Yo soy de los que pregonan la sensatez, la contención, la prudencia. Los padres, los familiares, los amigos y amigas íntimas de Laura Luelmo son los que tienen derecho a llorar, a maldecir, a amenazar, a quebrarse agónicamente, a maldecir hasta el aire que todavía respiran y ella ya no. Pero creo que a los demás no nos corresponde. No podemos ni debemos permitirlo. Empezando por los responsables políticos. Al menos deberían guardar silencio hasta que se conozcan los resultados de la autopsia, porque, sinceramente, parecen parasitar el (aun hipotético) crimen desde el primer momento. Luego están los veloces miserables de ambos lados: las que nos advierten que todos —y en especialmente los hombres— somos los asesinos o los que no tienen ni el ápice de humanidad suficiente para evitar, durante unas horas, el asqueroso discurso de descalificación y burla de las denuncias y alertas feministas. Se han podido leer y escuchar cosas aterradoras desde que se encontró el cadáver de la joven profesora desaparecida hace días. Barbaridades para potenciar el horror de un asesinato infame que se ha llevado una vida vibrante y enamorada de las vidas ajenas.

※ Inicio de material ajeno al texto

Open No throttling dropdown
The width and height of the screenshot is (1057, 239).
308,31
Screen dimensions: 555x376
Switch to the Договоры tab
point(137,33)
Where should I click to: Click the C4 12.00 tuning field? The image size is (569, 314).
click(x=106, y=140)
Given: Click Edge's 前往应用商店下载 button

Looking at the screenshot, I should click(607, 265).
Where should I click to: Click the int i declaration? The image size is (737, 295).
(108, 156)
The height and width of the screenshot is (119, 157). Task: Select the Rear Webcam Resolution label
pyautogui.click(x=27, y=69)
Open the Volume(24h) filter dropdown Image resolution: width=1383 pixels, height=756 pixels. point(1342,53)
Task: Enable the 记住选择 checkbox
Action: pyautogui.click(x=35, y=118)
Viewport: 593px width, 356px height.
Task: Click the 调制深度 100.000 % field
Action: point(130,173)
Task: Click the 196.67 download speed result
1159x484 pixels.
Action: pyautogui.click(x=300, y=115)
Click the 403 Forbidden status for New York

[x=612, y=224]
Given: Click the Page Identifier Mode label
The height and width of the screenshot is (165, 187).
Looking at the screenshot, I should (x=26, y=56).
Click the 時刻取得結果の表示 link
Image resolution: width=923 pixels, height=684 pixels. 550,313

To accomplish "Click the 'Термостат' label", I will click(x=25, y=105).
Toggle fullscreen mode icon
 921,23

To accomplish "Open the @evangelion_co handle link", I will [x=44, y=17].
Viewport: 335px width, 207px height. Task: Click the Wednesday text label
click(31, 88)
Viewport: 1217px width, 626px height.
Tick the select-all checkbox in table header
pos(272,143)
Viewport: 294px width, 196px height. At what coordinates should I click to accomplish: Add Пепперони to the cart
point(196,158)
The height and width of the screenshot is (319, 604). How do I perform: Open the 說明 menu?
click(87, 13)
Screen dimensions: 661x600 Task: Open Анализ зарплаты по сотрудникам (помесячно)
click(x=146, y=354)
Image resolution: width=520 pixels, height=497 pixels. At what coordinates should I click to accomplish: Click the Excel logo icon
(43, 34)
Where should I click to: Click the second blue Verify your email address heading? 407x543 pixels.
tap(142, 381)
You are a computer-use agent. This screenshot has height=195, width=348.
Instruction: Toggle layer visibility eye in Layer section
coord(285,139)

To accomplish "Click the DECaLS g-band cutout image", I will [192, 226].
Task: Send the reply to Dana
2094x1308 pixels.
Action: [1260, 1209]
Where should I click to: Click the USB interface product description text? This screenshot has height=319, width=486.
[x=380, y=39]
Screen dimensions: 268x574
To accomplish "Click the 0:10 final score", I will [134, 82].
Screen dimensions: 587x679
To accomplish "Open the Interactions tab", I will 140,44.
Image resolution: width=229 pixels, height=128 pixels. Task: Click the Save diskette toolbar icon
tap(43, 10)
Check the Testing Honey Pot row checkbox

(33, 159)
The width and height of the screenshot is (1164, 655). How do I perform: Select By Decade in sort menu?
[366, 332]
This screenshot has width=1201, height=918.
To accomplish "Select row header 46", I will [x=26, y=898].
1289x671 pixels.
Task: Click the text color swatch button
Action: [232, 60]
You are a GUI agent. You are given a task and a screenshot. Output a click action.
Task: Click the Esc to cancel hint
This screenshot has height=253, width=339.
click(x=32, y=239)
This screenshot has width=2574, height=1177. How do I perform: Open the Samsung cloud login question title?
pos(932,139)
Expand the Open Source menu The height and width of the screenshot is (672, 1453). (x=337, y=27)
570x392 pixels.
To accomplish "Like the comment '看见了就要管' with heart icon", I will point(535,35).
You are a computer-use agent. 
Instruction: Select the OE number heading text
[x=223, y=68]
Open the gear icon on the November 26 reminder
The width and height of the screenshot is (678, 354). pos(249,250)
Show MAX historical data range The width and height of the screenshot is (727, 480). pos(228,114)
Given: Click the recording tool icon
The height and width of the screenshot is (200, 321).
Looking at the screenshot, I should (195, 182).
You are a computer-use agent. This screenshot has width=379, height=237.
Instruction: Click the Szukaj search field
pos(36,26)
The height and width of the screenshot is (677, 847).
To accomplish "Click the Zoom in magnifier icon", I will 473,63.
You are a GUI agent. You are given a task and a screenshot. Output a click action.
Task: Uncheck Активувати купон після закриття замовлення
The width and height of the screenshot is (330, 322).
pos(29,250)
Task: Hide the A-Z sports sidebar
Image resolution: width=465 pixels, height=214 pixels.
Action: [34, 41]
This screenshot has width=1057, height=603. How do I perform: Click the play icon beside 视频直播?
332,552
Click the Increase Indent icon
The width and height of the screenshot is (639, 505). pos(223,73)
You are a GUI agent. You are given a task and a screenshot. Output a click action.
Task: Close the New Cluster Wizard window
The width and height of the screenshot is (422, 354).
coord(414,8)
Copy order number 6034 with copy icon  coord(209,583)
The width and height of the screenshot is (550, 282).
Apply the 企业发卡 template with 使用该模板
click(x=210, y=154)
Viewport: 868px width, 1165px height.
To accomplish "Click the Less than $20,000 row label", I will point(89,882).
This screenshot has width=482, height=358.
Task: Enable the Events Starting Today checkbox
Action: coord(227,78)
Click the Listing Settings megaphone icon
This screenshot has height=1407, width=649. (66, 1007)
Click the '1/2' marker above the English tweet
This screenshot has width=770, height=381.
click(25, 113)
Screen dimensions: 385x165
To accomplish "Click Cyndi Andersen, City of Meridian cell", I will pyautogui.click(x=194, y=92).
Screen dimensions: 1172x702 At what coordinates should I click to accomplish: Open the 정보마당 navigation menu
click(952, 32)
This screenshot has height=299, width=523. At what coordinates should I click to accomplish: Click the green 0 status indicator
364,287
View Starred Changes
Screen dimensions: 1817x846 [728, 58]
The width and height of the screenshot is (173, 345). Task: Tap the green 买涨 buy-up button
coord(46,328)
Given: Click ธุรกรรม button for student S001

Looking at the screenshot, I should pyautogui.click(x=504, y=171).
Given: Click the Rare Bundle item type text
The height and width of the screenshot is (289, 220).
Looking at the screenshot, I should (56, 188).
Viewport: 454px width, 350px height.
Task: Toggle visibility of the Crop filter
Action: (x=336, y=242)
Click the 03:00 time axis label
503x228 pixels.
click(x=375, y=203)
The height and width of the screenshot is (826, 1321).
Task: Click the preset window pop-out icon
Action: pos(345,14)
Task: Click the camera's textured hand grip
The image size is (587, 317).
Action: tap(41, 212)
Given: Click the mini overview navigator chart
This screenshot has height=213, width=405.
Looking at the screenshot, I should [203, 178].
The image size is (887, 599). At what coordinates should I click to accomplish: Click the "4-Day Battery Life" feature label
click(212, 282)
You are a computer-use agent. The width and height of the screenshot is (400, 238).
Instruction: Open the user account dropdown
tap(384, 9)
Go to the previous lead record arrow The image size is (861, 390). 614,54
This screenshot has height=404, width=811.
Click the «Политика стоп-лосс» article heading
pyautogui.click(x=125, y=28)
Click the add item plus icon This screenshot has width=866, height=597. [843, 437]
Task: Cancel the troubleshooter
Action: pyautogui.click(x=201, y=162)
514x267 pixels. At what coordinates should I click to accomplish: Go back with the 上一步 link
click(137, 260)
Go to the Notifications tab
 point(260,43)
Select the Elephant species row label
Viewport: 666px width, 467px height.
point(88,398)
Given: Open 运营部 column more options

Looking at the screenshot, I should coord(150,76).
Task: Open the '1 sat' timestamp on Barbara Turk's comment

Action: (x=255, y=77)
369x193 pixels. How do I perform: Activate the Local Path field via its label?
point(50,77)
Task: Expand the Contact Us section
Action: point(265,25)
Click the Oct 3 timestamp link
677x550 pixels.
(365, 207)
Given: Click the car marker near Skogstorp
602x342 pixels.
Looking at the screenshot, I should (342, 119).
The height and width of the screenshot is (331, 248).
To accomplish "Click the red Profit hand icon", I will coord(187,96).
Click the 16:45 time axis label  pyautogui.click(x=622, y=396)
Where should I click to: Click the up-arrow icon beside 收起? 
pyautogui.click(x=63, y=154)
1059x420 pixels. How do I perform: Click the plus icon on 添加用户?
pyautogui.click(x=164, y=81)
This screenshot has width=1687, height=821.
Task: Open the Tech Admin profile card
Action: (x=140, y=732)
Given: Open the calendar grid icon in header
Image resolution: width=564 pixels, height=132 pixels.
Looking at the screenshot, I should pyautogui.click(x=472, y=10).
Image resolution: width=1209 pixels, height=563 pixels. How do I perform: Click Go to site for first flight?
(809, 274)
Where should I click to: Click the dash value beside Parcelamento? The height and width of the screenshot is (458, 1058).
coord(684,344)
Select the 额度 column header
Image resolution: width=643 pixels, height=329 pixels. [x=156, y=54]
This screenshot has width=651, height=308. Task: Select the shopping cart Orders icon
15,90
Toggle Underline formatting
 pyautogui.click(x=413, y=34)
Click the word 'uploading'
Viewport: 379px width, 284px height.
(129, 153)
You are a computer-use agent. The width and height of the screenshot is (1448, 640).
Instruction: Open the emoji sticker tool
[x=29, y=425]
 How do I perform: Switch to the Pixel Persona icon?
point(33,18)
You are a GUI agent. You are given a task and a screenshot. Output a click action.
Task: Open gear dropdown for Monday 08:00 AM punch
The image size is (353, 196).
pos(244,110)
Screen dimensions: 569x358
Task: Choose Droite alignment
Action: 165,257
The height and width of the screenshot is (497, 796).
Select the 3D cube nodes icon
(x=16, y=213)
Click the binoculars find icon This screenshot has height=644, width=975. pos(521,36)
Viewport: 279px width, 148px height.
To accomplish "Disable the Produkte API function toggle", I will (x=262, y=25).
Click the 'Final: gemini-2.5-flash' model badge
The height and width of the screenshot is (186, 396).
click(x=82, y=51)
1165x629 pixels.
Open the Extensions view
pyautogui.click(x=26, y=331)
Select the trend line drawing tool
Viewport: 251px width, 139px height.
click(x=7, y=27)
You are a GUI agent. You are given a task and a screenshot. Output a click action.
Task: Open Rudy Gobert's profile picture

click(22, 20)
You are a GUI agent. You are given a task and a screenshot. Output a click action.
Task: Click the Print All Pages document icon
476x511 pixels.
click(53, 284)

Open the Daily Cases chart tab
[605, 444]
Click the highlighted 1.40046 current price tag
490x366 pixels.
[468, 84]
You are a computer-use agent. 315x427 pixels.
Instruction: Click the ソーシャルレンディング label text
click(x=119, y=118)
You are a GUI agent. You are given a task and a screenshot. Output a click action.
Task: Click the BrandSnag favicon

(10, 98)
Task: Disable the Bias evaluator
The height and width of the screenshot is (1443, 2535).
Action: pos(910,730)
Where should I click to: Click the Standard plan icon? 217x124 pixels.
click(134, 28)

Esto tiene que acabar. A algunos no les gusta la frase. Creen que los sentimientos que engendran este mandato imperativo son comprensibles, pero participan de un buenismo que solo puede llevar a la frustración, porque, por muy bien que se hagan las cosas, continuarán produciéndose asesinatos. Seguirán matando a nuestras compañeras de vida. Yo lo entiendo de otra manera. Las madres y abuelas de la Plaza de Mayo se concentraban todas las semanas bajo un lema: "Nos los quitaron vivos y queremos que nos los devuelvan vivos". Muchas, muchísimas abuelas y madres sabían que sus hijos y nietos, desaparecidos en las fauces de la dictadura militar, estaban muertos, muertos para siempre, muertos sin remedio. Pero exigir que regresen era el imprescindible ejercicio de una memoria que no se resigna ante la brutalidad del poder. Que no está dispuesta a callar. Que no está dispuesta al consuelo. Que no va a pactar con el olvido. No se exige la resurrección de los muertos: se demanda y proclama que no serán olvidados y que existe una responsabilidad individual y colectiva en la matanza. Cuando se dicen —y lo dicen, en primer lugar, las feministas, demostrando su fuerza, su decencia, su papel ahora mismo en la vanguardia para una vida común más digna— que esto tiene que acabar es que debemos acortar el tiempo para considerar esta situación tolerable moralmente tolerable. Y que existe una responsabilidad individual y colectiva para que termine un día esta ignominia. No, el responsable de los asesinatos es siempre el asesino, pero vivir en un ámbito donde todavía son agredidas, golpeadas, insultadas, violadas y asesinadas mujeres nos envilece. Ese y no otro es el significado del compromiso de que esto tiene que acabar. En nombre de Laura. En nombre de miles de mujeres asesinadas solo por serlo. En nombre de todas y de todos.